▶ DATA TO PROCESS

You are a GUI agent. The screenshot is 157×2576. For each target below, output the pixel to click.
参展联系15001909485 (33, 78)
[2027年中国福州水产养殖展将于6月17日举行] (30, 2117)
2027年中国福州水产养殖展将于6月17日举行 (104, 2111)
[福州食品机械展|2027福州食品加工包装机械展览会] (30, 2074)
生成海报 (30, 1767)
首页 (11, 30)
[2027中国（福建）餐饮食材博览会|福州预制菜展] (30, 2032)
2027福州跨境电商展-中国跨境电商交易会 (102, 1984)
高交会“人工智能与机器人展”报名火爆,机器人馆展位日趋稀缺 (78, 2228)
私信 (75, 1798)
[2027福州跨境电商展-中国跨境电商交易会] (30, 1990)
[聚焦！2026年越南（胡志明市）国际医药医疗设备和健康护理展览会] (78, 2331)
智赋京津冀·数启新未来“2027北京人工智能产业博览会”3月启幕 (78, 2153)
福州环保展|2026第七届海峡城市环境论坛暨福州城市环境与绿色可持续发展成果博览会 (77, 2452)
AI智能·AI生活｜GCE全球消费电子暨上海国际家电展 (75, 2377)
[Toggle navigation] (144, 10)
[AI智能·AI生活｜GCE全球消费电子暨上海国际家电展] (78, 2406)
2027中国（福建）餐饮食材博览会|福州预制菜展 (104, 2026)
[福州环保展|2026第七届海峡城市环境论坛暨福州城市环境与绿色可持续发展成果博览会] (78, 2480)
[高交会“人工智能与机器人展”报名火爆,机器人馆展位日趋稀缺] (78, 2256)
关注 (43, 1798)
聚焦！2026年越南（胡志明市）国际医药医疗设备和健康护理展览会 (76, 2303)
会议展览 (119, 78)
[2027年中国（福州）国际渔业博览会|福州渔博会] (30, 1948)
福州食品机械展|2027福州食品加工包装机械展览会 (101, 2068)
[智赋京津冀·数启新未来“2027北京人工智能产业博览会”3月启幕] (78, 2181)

▶ WHAT TO PRODUCE
Every line of the records containing the word "数启新未来" must appear in the answer.

▶ RESPONSE BELOW
智赋京津冀·数启新未来“2027北京人工智能产业博览会”3月启幕 (78, 2153)
[智赋京津冀·数启新未来“2027北京人工智能产业博览会”3月启幕] (78, 2181)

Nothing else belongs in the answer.